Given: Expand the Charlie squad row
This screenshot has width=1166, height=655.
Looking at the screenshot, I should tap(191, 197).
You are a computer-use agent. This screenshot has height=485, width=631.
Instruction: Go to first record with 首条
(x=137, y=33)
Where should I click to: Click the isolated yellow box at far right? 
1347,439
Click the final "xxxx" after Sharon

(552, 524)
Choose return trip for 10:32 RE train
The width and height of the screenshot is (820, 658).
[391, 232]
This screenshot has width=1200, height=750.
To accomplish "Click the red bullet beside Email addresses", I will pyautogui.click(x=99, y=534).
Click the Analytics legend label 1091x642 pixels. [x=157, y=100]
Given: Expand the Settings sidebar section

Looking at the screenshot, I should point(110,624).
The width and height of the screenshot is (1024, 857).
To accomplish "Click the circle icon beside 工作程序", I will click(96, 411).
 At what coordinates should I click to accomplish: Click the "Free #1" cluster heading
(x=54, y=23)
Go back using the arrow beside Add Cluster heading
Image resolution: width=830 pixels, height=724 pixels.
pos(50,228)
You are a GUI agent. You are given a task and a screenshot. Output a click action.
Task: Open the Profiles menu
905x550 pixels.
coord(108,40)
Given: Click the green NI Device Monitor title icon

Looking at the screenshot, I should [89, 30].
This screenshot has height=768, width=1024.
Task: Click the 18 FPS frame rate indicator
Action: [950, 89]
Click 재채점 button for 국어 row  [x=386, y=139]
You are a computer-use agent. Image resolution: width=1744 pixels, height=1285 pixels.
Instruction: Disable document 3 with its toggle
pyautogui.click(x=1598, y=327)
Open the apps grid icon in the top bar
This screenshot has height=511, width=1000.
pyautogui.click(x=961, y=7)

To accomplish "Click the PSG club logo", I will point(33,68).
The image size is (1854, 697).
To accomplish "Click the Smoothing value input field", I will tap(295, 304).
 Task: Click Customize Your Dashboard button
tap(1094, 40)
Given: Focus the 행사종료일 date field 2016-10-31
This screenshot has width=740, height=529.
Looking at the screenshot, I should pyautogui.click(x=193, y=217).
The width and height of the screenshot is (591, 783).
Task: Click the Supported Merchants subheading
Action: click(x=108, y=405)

**Aim of the exercise**: Mind each word and retype the entire listing above.

**Exercise output**:
Given: Expand the Charlie squad row
This screenshot has width=1166, height=655.
Looking at the screenshot, I should tap(191, 197).
You are a computer-use agent. This screenshot has height=485, width=631.
Instruction: Go to first record with 首条
(x=137, y=33)
Where should I click to: Click the isolated yellow box at far right? 
1347,439
Click the final "xxxx" after Sharon

(552, 524)
Choose return trip for 10:32 RE train
The width and height of the screenshot is (820, 658).
[391, 232]
This screenshot has width=1200, height=750.
To accomplish "Click the red bullet beside Email addresses", I will pyautogui.click(x=99, y=534).
Click the Analytics legend label 1091x642 pixels. [x=157, y=100]
Given: Expand the Settings sidebar section

Looking at the screenshot, I should point(110,624).
The width and height of the screenshot is (1024, 857).
To accomplish "Click the circle icon beside 工作程序", I will click(96, 411).
 At what coordinates should I click to accomplish: Click the "Free #1" cluster heading
(x=54, y=23)
Go back using the arrow beside Add Cluster heading
Image resolution: width=830 pixels, height=724 pixels.
pos(50,228)
You are a GUI agent. You are given a task and a screenshot. Output a click action.
Task: Open the Profiles menu
905x550 pixels.
coord(108,40)
Given: Click the green NI Device Monitor title icon

Looking at the screenshot, I should [89, 30].
This screenshot has height=768, width=1024.
Task: Click the 18 FPS frame rate indicator
Action: [950, 89]
Click 재채점 button for 국어 row  [x=386, y=139]
You are a computer-use agent. Image resolution: width=1744 pixels, height=1285 pixels.
Instruction: Disable document 3 with its toggle
pyautogui.click(x=1598, y=327)
Open the apps grid icon in the top bar
This screenshot has height=511, width=1000.
pyautogui.click(x=961, y=7)

To accomplish "Click the PSG club logo", I will point(33,68).
The image size is (1854, 697).
To accomplish "Click the Smoothing value input field", I will tap(295, 304).
 Task: Click Customize Your Dashboard button
tap(1094, 40)
Given: Focus the 행사종료일 date field 2016-10-31
This screenshot has width=740, height=529.
Looking at the screenshot, I should pyautogui.click(x=193, y=217).
The width and height of the screenshot is (591, 783).
Task: Click the Supported Merchants subheading
Action: click(x=108, y=405)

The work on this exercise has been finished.